Si les volumes se révèlent stratosphériques (près de 60% des 25 milliards de téléchargements de l'AppStore), si le jeu est désormais partout, en revanche Apple pourrait bien être en train de paradoxalement casser la valeur du jeu. En effet, à force de proposer des expériences numériques à un prix dérisoire, le public s'habitue à ne plus payer, ou si peu. Conséquence, un choc psychologique... puis des répercussions économiques pour les développeurs !

L'Eldorado à bon dos

Ainsi Owen Goss (un développeur indépendant) a mené un sondage détaillé auprès des développeurs de jeux et d'applications iOS. On y apprend que la moitié de ces créateurs travaillent... seuls. Autres chiffres intéressants, 50% des développeurs génèrent moins de 3.000$ avec leurs applis (on ne parle pas ici uniquement de jeu), tandis que 4% dépassent le million de dollars. Beaucoup d'entrants donc... mais peu d'élus.

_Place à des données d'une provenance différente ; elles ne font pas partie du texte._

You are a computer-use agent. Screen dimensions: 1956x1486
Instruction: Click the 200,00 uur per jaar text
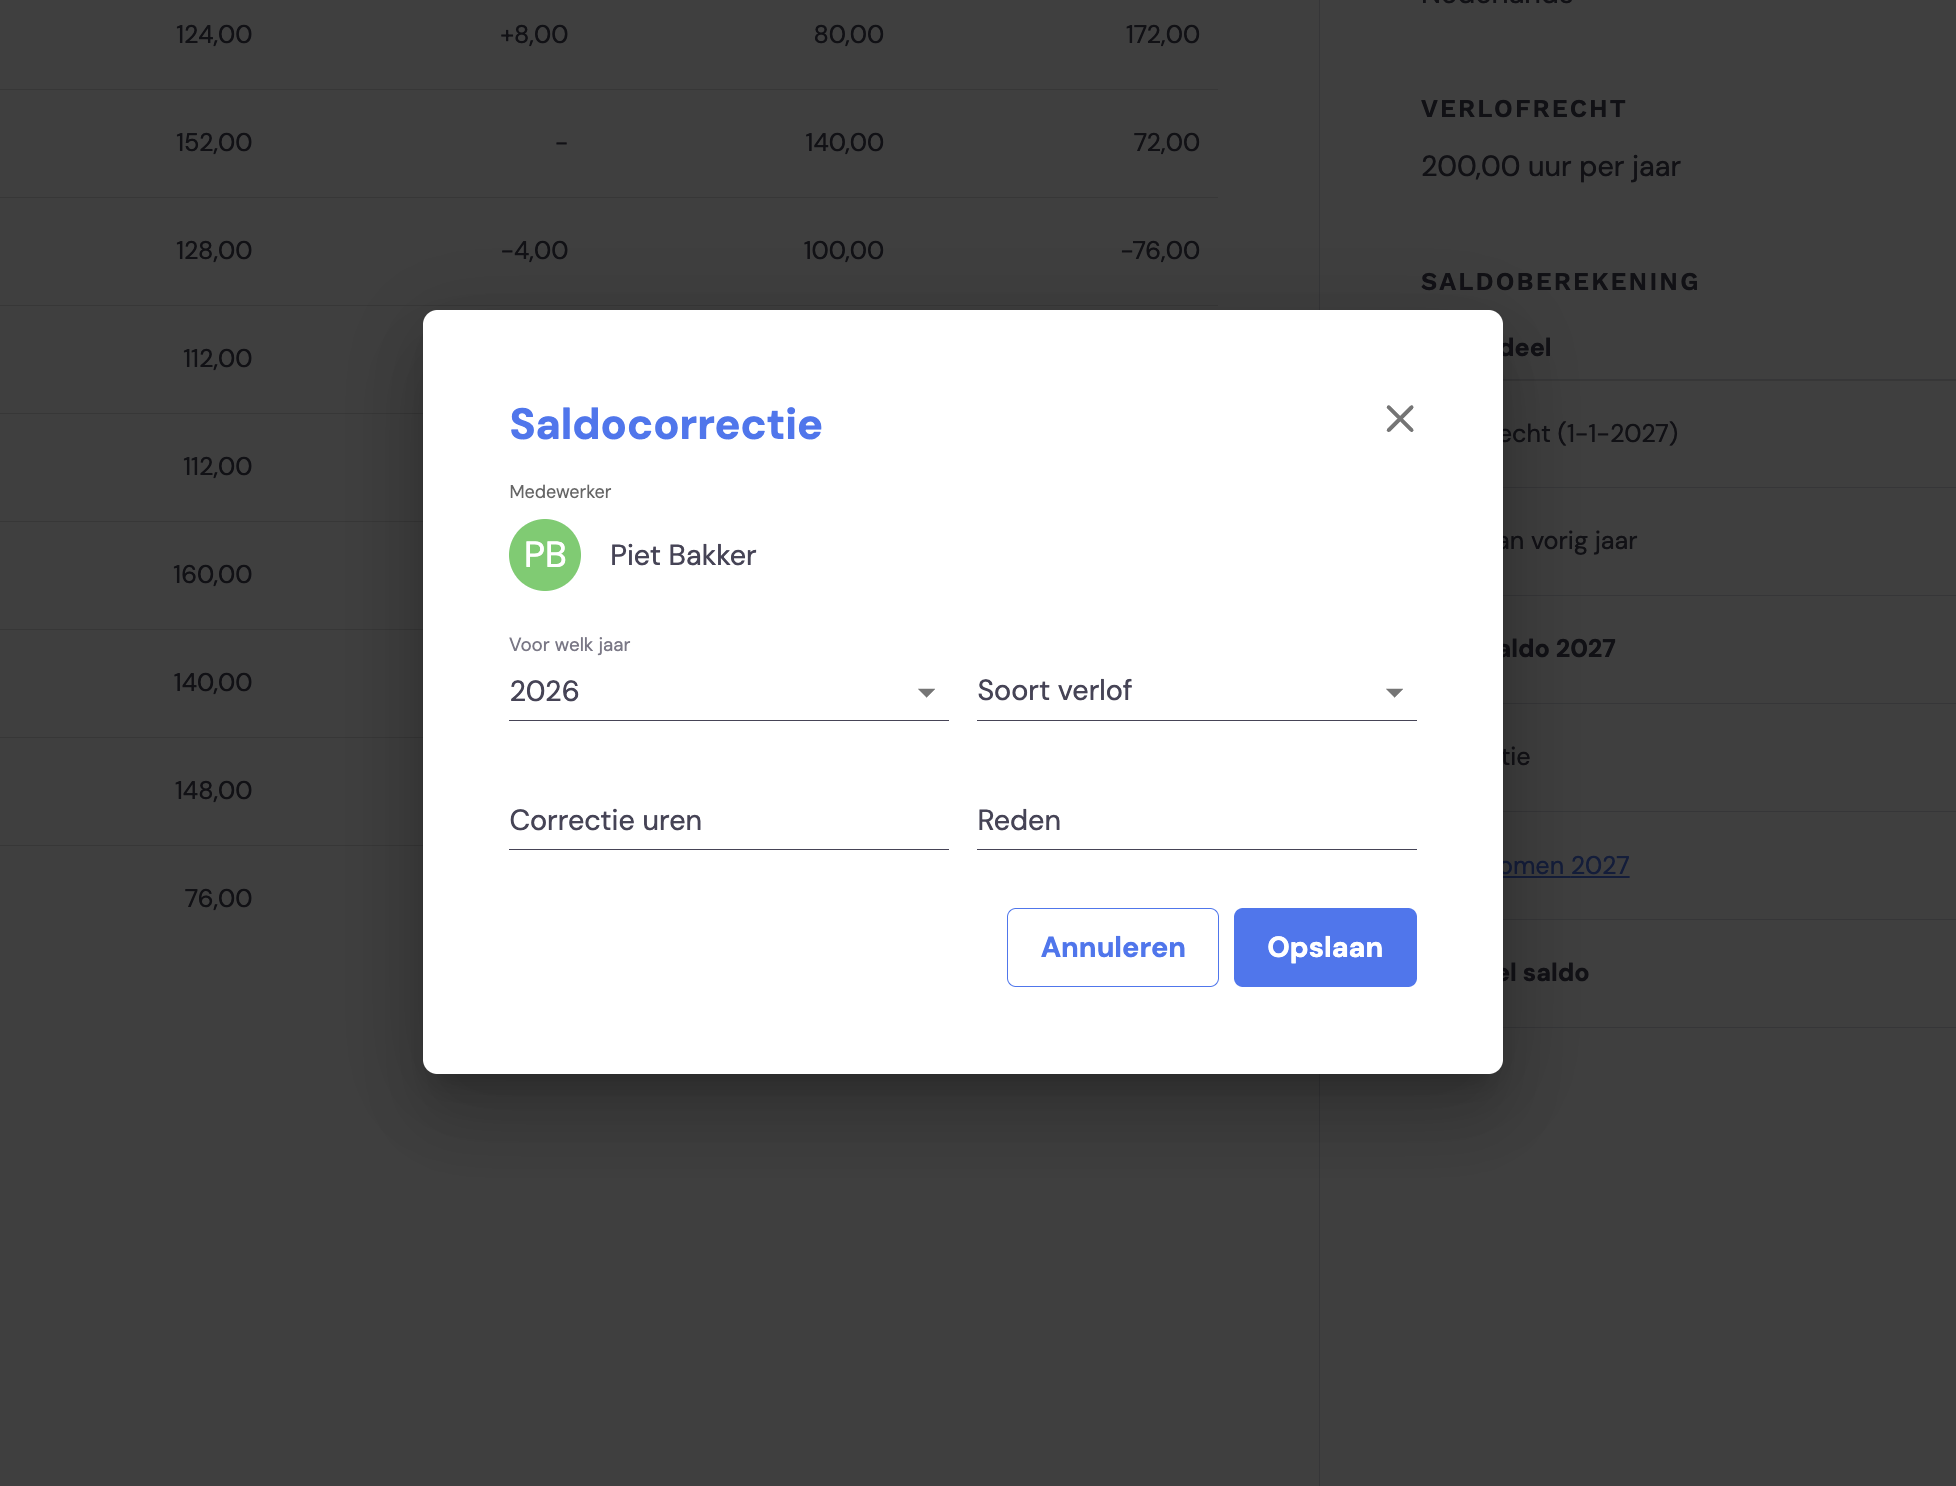tap(1550, 166)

Dans le même temps, boostée par les très gros succès, la moyenne des chiffres d'affaires générés s'établit à 165.000$. On comprendra donc bien que les applis/jeux sur smartphone ne sont pas forcément un eldorado où l'on gagne à tous les coups. "Evidemment" s'exclameront certains, mais les conséquences suivantes peuvent être redoutables. A force d'habituer les gens à ne presque plus avoir à payer pour leurs applis/jeux, Apple risque d'obliger, même indirectement, les développeurs à revoir le prix de leurs jeux à la baisse (cf le fameux prix unique comme en musique où iTunes à dicté sa loi à tous les autres acteurs)... et donc mettre en danger leurs possibilités de rentabilité. Quelle place aussi pour les expériences plus riches, plus chères ? Sera-t-on obligés de se cantonner à du snack gaming, aussi fun soit-il ? Je ne l'espère pas.

L'inflation menace

Il ne m'étonnerait pas qu'en réaction, au contraire, les prix des jeux smartphones et tablettes plus ambitieux se mettent à grimper pour se stabiliser vers les 15€. C'est déjà le cas avec certains titres d'éditeurs plus établis comme EA ou Square Enix, mais économiquement parlant, il paraît suicidaire de coller à business model où la rentabilité n'est atteinte qu'avec des volumes extraordinairement élevés. Certes les modèles d'achat in-app fonctionnent, mais le financement généralisé des titres AAA appuyé sur ce seul business-model paraît encore aujourd'hui des plus risqués.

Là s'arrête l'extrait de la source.